▶ _SELECTED EXCERPT_
------------------------------

What are the alternatives to Application Engine Synthesis? There is no current alternative technology that synthesizes application engines consisting of an optimal combination of processor (if required) and hardware accelerators, from C algorithm descriptions. The alternatives generate either pure processors or pure accelerators.
For pure hardware accelerator design, second-generation behavioral synthesis technologies automatically create from C descriptions the RTL micro-architecture, such as datapaths and one or more state machines. These tools give the designer a degree of control that was lacking in first-generation tools, but the designer must still undertake the time-consuming design of the multiple implementation candidates necessary to identify the optimum configuration.
The methodology seems to be adept at creating small datapath processing blocks for sub-sets of an application engine, such as DCT. However, it is not suitable for the synthesis of a whole application engine consisting of multi-loop pipelines, potentially communicating with a processor, which is required to implement an MPEG2 algorithm.
For pure programmable hardware design, configurable and extensible processors suggest themselves as a possible — and very flexible — design approach. Using such processors, the designer or the compiler determines which instructions are to be implemented in the custom processor.

------------------------------

Extracted records:
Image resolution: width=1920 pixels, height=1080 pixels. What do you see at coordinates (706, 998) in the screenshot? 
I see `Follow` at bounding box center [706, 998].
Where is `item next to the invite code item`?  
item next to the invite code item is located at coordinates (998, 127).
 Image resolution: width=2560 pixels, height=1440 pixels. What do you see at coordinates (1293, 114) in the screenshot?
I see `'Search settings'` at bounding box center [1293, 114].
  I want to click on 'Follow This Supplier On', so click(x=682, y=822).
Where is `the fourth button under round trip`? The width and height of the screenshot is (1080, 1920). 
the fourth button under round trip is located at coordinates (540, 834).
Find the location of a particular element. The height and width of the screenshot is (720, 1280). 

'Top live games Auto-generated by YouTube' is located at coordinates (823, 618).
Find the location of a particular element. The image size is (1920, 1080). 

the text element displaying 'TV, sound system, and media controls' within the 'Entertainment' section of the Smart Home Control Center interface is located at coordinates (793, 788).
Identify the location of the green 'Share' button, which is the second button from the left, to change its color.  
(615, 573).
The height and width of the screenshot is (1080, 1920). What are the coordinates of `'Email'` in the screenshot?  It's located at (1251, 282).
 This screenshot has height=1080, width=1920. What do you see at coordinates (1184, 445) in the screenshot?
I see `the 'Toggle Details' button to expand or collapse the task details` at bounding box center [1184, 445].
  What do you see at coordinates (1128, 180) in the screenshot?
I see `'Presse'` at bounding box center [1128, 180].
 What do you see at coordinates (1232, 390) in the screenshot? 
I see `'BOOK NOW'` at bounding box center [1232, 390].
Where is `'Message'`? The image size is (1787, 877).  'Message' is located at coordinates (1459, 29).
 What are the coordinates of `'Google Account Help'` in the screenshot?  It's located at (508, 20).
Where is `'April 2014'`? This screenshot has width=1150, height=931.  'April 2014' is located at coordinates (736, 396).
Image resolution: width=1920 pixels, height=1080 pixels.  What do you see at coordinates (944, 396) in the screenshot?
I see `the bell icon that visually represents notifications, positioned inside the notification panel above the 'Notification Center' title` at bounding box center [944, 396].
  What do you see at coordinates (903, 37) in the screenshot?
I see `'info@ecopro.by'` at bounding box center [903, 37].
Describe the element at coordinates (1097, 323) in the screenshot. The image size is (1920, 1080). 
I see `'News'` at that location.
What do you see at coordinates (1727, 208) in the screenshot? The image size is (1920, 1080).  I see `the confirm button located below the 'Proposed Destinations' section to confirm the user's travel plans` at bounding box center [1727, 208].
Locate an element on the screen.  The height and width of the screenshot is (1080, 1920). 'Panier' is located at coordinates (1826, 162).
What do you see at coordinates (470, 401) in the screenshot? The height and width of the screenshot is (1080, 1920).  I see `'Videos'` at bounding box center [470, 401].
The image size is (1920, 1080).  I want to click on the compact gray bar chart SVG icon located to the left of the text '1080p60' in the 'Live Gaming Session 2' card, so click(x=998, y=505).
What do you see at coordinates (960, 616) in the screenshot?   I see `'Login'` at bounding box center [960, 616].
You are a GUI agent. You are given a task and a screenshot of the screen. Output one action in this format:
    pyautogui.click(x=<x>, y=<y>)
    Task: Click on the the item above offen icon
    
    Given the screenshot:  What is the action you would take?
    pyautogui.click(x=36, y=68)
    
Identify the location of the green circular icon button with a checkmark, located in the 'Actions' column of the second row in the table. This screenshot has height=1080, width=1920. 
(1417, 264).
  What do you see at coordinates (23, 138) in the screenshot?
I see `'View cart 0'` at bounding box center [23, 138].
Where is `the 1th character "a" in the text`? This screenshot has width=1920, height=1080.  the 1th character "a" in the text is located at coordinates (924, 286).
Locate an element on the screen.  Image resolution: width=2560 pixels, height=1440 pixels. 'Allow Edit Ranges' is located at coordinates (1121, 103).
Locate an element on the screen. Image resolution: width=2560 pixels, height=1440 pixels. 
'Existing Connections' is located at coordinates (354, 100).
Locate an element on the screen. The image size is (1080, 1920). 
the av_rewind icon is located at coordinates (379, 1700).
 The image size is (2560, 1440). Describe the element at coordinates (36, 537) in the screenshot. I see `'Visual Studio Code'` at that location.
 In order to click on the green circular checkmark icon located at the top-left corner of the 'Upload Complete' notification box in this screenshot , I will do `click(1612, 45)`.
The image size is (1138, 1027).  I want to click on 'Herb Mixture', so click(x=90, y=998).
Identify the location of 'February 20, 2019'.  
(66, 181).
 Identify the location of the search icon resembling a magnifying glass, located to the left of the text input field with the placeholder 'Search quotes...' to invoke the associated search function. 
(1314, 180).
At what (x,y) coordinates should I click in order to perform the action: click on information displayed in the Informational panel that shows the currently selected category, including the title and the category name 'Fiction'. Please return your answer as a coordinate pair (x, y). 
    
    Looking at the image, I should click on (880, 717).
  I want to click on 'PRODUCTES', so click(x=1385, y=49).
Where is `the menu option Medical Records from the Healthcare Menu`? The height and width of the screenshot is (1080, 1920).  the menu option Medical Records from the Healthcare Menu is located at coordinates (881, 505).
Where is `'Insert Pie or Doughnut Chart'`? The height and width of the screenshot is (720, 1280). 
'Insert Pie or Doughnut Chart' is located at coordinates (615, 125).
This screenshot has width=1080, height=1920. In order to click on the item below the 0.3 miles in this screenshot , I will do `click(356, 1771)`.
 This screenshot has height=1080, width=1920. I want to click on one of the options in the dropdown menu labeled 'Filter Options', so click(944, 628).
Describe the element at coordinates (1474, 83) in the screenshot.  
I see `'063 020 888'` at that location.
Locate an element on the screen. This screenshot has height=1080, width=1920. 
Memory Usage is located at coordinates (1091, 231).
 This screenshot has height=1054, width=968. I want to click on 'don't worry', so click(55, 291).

------------------------------

▶ _TASK INSTRUCTIONS_
Write out everything from "For pure programmable" down to "the custom processor." in the excerpt on alternatives to Application Engine Synthesis, substituting "toolchain" for "compiler".

▶ _SOLUTION_
For pure programmable hardware design, configurable and extensible processors suggest themselves as a possible — and very flexible — design approach. Using such processors, the designer or the toolchain determines which instructions are to be implemented in the custom processor.